Leaders ask questions, take in lots of input and information, and create space for ideas and creativity. They engage people and invite participation. Leaders use a foundation’s power to be welcome in a lot of rooms and create a space for ideas and creativity. 

Ask questions such as these:

  • What have people tried? What has worked and not worked? Why?
  • What are the gaps and opportunities?
  • What would it take to move things forward?
  • What role can we play—as funders and as convenors, matchmakers, researchers, and advocates?
  • What resources can we bring— dollars, deep knowledge, relationships, convening power, our reputation, our voice?
  • Shall I act alone, or is there an existing coalition?
  • Which people need to come together, and under what conditions, to make the desired change?
  • Is the time ripe to act?

Moving Beyond Traditional Circles

As you engage and listen, intentionally seek out people beyond your usual, traditional circles.

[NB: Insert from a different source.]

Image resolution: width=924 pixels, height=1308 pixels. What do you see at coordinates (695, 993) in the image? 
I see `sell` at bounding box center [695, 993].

Bonnie Gonzalez, former CEO of Knapp Community Care Foundation in Texas, shares these tips:

  • Create trust and credibility with informal community leaders by getting out and visiting with those not spoken to. Look to the periphery.
  • Actively listen to those around you. Make eye contact and engage in listening to difficult discussions.
  • Visit and participate in meetings that are not the ones most people would attend.
  • Ask the hard questions and ask for input—even when you know you will not like the answers!

Commissioning Research

Foundations work with many different people and organizations, so they can gather data and make sense of patterns. Some leaders commission research about a problem or issue to inform their giving—something foundations have the freedom and capacity to do. Leanly-staffed foundations have funded studies of community needs, demographic trends, and other evaluations to pinpoint where they can make a difference. Some lean foundations fund research at the request of their grantee partners, to win public and private funding or do advocacy work; often this research is to document a need or measure the effectiveness of a new approach.

Make Outreach and Engagement an Ongoing Practice

It takes time to develop an understanding of a system; where it breaks down; or what new, promising solutions might be emerging. Also, if you engage grantees and community members over time and demonstrate an authentic desire to listen and learn, people will more likely be honest with you. And they’re more likely to share needs, gaps, and creative solutions that will never appear in formal grant applications.

By making connections to become knowledgeable about your chosen issue, you will also signal to nonprofits, government agencies, business leaders, and other stakeholders that you are serious about catalyzing change and that you value people’s knowledge and experience. By listening and becoming an expert, you will earn trust, and trust will help you develop the relationships essential to success.